DATA SECTION Start Marker

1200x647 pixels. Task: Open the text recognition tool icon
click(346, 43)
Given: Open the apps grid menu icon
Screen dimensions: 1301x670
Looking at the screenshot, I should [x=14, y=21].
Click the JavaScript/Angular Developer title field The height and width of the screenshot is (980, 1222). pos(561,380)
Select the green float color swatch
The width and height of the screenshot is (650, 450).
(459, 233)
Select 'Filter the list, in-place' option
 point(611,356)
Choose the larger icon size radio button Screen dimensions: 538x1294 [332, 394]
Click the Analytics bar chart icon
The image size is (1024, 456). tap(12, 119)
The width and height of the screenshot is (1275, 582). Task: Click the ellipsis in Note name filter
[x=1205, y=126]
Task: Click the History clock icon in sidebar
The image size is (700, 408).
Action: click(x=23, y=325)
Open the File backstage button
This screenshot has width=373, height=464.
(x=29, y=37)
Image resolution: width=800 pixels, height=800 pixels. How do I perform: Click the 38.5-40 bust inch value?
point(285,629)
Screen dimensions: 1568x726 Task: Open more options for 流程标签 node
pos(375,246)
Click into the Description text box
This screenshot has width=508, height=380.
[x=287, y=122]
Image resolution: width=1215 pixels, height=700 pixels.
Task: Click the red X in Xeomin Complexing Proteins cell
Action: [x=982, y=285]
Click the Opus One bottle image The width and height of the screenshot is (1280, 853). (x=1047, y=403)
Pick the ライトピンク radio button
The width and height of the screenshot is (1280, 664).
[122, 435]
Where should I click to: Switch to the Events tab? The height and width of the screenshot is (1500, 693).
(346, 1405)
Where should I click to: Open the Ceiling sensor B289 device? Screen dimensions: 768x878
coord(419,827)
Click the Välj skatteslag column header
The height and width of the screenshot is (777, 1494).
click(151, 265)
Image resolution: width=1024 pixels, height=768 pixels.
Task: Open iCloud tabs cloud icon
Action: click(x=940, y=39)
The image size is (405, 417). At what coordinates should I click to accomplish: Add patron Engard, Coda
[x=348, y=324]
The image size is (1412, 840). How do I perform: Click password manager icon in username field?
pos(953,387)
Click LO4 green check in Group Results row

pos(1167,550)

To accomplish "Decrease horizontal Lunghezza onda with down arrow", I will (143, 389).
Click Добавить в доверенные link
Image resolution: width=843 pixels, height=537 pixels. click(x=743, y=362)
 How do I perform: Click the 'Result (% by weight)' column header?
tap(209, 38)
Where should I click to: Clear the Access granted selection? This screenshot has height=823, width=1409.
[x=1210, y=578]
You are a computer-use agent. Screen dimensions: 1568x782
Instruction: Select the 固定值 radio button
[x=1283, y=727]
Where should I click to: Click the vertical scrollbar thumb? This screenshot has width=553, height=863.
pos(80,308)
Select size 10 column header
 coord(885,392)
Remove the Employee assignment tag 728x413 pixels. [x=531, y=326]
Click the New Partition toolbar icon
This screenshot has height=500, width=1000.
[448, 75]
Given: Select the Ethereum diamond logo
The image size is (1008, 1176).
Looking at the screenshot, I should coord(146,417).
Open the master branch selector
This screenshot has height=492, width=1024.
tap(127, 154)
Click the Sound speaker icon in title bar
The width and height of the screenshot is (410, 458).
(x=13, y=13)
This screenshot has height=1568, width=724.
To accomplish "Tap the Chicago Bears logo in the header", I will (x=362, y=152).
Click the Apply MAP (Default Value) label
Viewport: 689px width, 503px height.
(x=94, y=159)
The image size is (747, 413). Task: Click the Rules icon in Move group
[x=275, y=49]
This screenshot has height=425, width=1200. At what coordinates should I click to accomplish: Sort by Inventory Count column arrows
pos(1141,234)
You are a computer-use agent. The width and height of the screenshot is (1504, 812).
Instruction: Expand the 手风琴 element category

DATA SECTION End Marker

### TASK BRIEF:
Transcribe the records above from the line holding "Screen dimensions: 1301x670" down to the line holding "Task: Click the History clock icon in sidebar", inclusive, without adding anything.

### RESULT FOR THIS EXERCISE:
Screen dimensions: 1301x670
Looking at the screenshot, I should [x=14, y=21].
Click the JavaScript/Angular Developer title field The height and width of the screenshot is (980, 1222). pos(561,380)
Select the green float color swatch
The width and height of the screenshot is (650, 450).
(459, 233)
Select 'Filter the list, in-place' option
 point(611,356)
Choose the larger icon size radio button Screen dimensions: 538x1294 [332, 394]
Click the Analytics bar chart icon
The image size is (1024, 456). tap(12, 119)
The width and height of the screenshot is (1275, 582). Task: Click the ellipsis in Note name filter
[x=1205, y=126]
Task: Click the History clock icon in sidebar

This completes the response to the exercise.